DIRECTIONS FOR THIS TASK>
Please write out, exactly as given, every line of the entries below up to and including the line with "Image resolution: width=600".

Saved data entries
-.-.-

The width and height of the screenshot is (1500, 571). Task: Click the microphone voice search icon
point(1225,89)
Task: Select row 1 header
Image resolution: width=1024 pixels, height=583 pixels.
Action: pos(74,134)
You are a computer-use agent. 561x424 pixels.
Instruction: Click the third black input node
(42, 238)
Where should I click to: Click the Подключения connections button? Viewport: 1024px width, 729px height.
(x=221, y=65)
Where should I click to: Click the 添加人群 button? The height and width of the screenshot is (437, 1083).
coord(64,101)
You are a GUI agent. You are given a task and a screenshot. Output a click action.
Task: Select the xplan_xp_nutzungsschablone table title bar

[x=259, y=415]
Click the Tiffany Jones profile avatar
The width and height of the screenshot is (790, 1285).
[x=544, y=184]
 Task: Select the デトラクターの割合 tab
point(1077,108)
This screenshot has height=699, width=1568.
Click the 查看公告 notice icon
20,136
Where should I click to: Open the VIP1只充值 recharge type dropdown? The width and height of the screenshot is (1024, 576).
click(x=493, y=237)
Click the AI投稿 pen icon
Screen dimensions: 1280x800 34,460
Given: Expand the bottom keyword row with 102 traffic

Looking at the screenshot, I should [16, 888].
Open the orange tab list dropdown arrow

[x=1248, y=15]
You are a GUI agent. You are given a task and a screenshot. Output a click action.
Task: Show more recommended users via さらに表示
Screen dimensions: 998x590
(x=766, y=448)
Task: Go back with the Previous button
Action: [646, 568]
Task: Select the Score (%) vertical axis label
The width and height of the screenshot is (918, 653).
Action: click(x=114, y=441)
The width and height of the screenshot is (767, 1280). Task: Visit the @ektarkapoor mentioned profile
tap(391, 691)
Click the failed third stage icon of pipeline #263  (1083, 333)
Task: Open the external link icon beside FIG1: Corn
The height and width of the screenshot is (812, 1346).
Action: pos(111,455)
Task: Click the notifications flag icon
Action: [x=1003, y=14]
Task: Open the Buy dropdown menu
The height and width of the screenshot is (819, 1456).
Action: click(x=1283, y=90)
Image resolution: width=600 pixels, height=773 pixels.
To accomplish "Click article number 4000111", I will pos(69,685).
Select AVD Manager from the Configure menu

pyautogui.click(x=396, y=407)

-.-.-

EXERCISE RESULT>
The width and height of the screenshot is (1500, 571). Task: Click the microphone voice search icon
point(1225,89)
Task: Select row 1 header
Image resolution: width=1024 pixels, height=583 pixels.
Action: pos(74,134)
You are a computer-use agent. 561x424 pixels.
Instruction: Click the third black input node
(42, 238)
Where should I click to: Click the Подключения connections button? Viewport: 1024px width, 729px height.
(x=221, y=65)
Where should I click to: Click the 添加人群 button? The height and width of the screenshot is (437, 1083).
coord(64,101)
You are a GUI agent. You are given a task and a screenshot. Output a click action.
Task: Select the xplan_xp_nutzungsschablone table title bar

[x=259, y=415]
Click the Tiffany Jones profile avatar
The width and height of the screenshot is (790, 1285).
[x=544, y=184]
 Task: Select the デトラクターの割合 tab
point(1077,108)
This screenshot has height=699, width=1568.
Click the 查看公告 notice icon
20,136
Where should I click to: Open the VIP1只充值 recharge type dropdown? The width and height of the screenshot is (1024, 576).
click(x=493, y=237)
Click the AI投稿 pen icon
Screen dimensions: 1280x800 34,460
Given: Expand the bottom keyword row with 102 traffic

Looking at the screenshot, I should [16, 888].
Open the orange tab list dropdown arrow

[x=1248, y=15]
You are a GUI agent. You are given a task and a screenshot. Output a click action.
Task: Show more recommended users via さらに表示
Screen dimensions: 998x590
(x=766, y=448)
Task: Go back with the Previous button
Action: [646, 568]
Task: Select the Score (%) vertical axis label
The width and height of the screenshot is (918, 653).
Action: click(x=114, y=441)
The width and height of the screenshot is (767, 1280). Task: Visit the @ektarkapoor mentioned profile
tap(391, 691)
Click the failed third stage icon of pipeline #263  (1083, 333)
Task: Open the external link icon beside FIG1: Corn
The height and width of the screenshot is (812, 1346).
Action: pos(111,455)
Task: Click the notifications flag icon
Action: [x=1003, y=14]
Task: Open the Buy dropdown menu
The height and width of the screenshot is (819, 1456).
Action: click(x=1283, y=90)
Image resolution: width=600 pixels, height=773 pixels.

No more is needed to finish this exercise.